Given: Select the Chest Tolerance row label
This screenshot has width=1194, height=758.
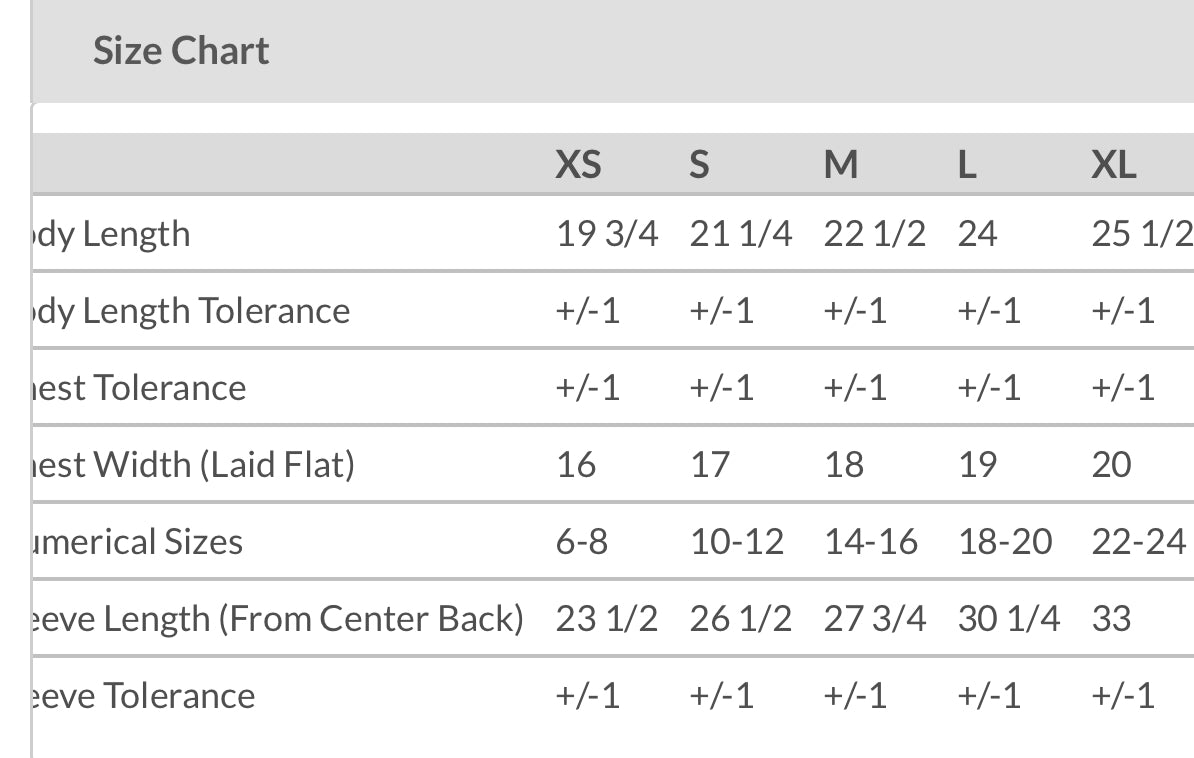Looking at the screenshot, I should pyautogui.click(x=140, y=388).
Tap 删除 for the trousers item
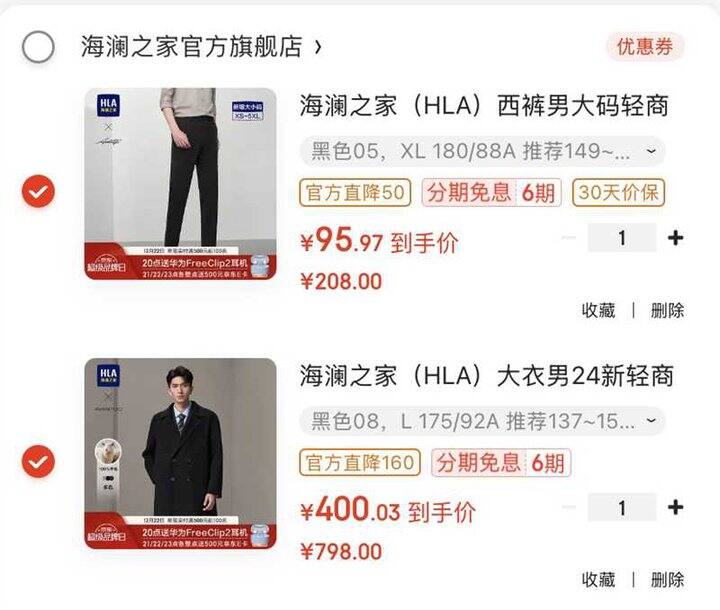The width and height of the screenshot is (720, 610). pos(667,311)
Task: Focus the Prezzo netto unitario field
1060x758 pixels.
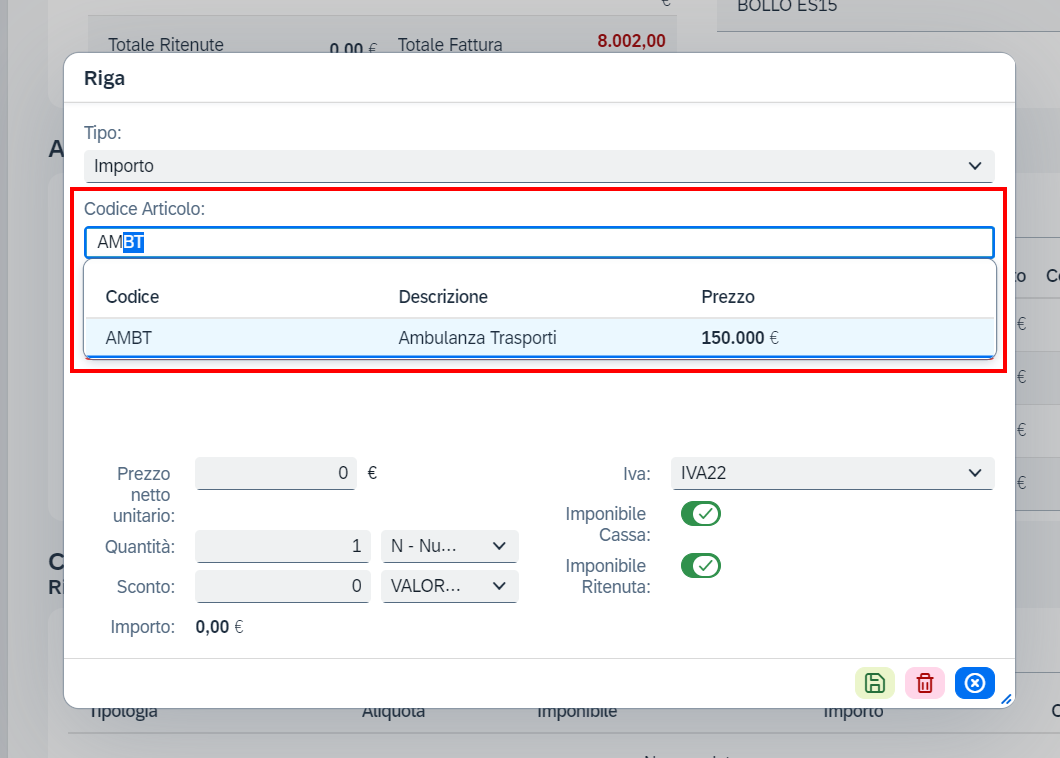Action: click(276, 473)
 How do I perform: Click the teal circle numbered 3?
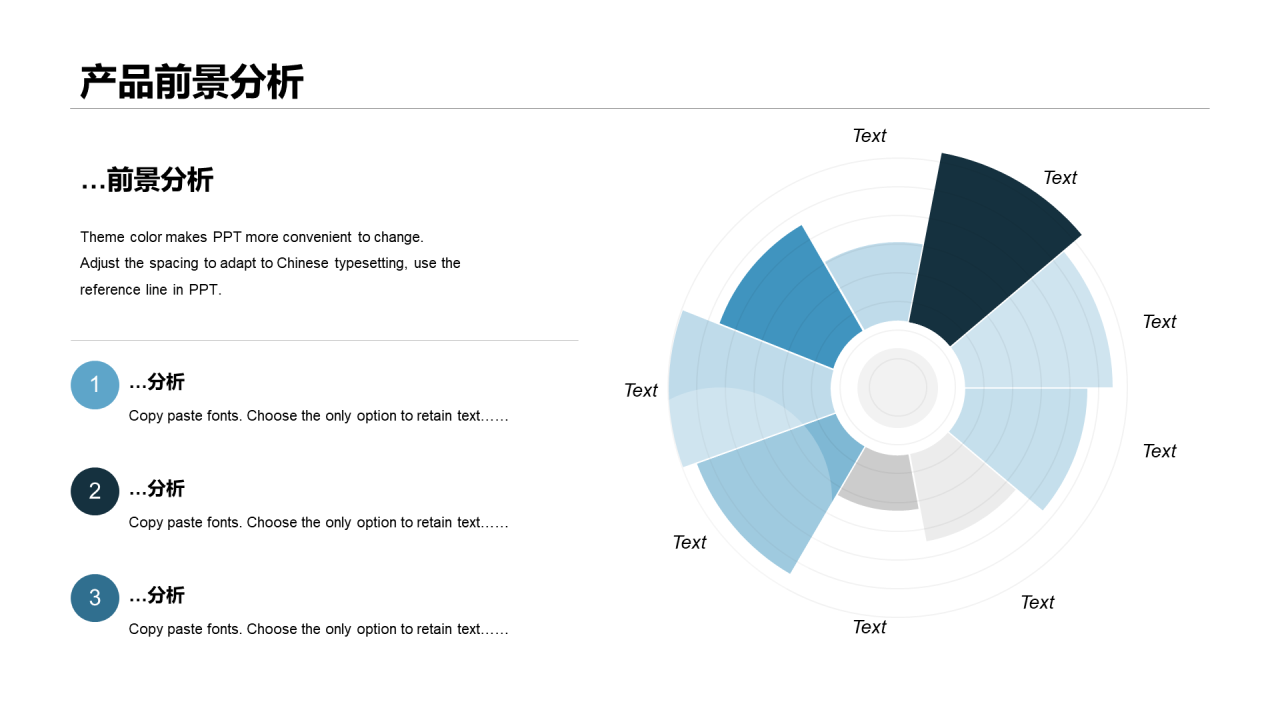pyautogui.click(x=95, y=598)
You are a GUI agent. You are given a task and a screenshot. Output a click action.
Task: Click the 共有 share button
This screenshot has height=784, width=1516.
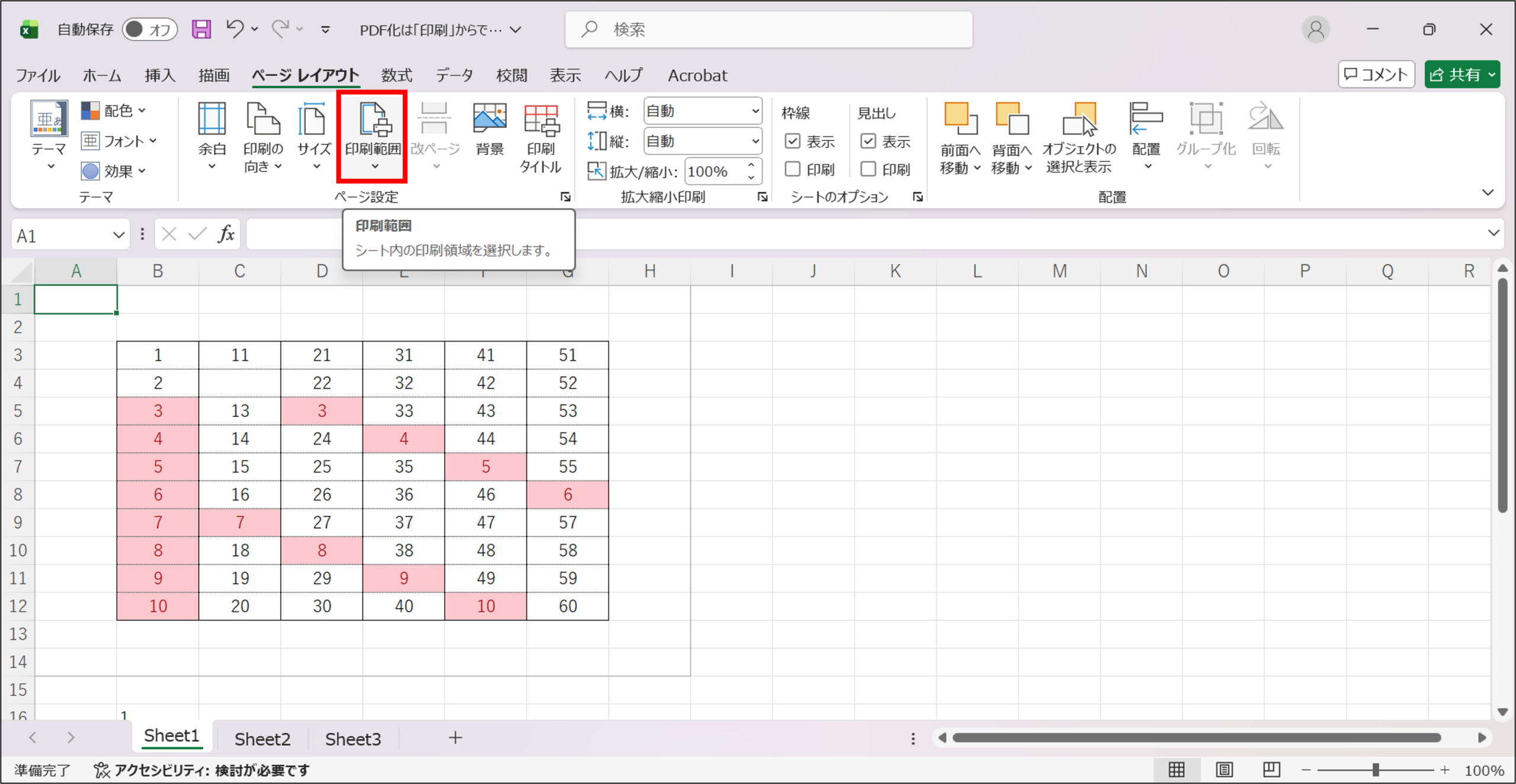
-=-=-
Work to do — Report each line above that contains the word "This", copying every such line in full. Treat uppercase and lowercase as different.

Reply —
This screenshot has width=1194, height=758.
This screenshot has height=784, width=1516.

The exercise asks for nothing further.